Needs and wants, 2015 edition

Needs and wants, 2015 edition April 17, 2015

Yesterday I listened to a training session at work in which the presenter described the work being done in another part of the company on helping clients encourage their employees to save more for retirement; one interesting thing that more employers are doing, apparently, is moving beyond retirement savings to provide encouragement, online tools, and in-house sessions on money management more generally.

And I started thinking about this:  whether wages have stagnated, regressed, or proceeded to climb depends on one’s interpretation of the data:  how you slice and dice by education level or earnings percentile, what metric you use for inflation, and so on.  But one thing is true:  the government develops inflation metrics based on price changes for a “basket of goods” that’s supposed to represent typical spending.  (One of these days I’ll look up the details and unpack them.)  There are some very real ways, though, in which that “basket of goods” has not just changed over time, but gotten bigger:  our expectations of what constitute “basic living expenses” and “spending needed to be middle class” have changed quite a bit over time, and this is a significant impediment in Americans saving for retirement, or savings at all.

So I thought I’d compile a list of these types of changes, and ask you to brainstorm with me on this, or collect comments anyway, until I have time to really dig through the available data.

You can get a cheap, “dumb” phone and a by-the-minutes plan for a fairly low price, and, if you’re single, replace your landline with it.

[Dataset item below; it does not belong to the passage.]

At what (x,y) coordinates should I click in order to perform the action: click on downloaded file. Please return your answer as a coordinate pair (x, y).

But more and more, even the poor “need” a smartphone.  And I don’t really know how likely poor families are to have a computer with internet service, but we’re told that this, too, is a need, not a want.  Heck, my high schooler is expected to do his homework on his school-issued iPad, with the instruction to the substantial number of Mexican immigrants (the parent meeting at orientation was twice as long as it otherwise would have taken because everything was translated into Spanish) being to stay after school, then go to the library, and, after they close, or the McDonalds or Panera as needed after school closes down for the day.

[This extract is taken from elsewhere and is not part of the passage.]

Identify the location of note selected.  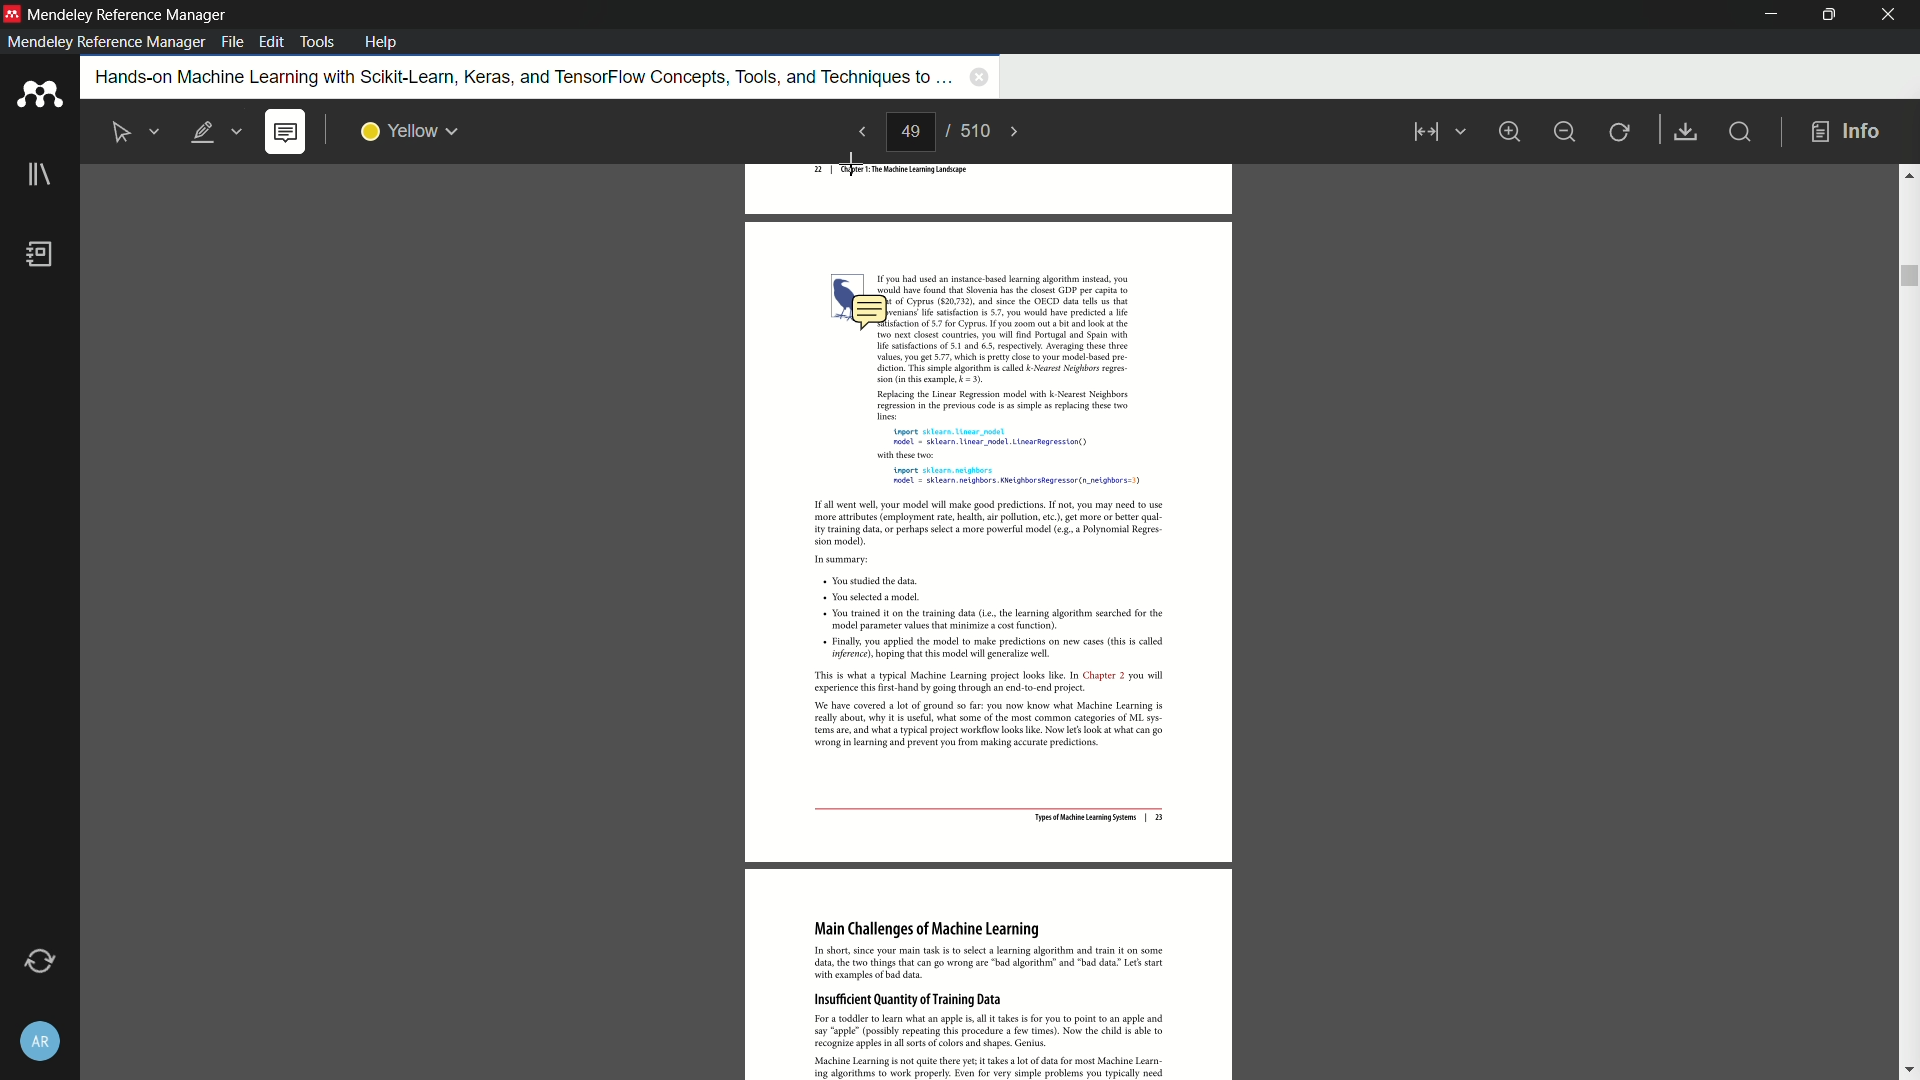
(287, 132).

Bottom line is that for most of us, internet service of various types has been transformed from a “want” into a “need” — and thinking about that left me wondering what other transformations have occurred.  At the level of “what you need to be middle class,” many, probably.  The size of one’s house, to be sure, but even the expectation that one lives in a single family house, and that to live in an apartment is a marker of failure.  Air conditioning is now a need.  The “need” to spend on activities for the kids — it happens fairly often that in stories of unemployment hardships, the parents struggle mightily to maintain the travel soccer expenses.  The “need” for more clothes (at least, judging from the very small closets in our first house, built in 1946), for a health club membership.  Heck, even in terms of food, more and more people feel they “need” out-of-season fresh produce (and more of it), organics, a better cut of meat than grandmother’s pot roast, and so on — not to mention the “need” to eat out more often than past generations.

Which all leaves me wondering:  has this been quantified?  Time to hit google, I suppose.  But in the meantime:  your thoughts?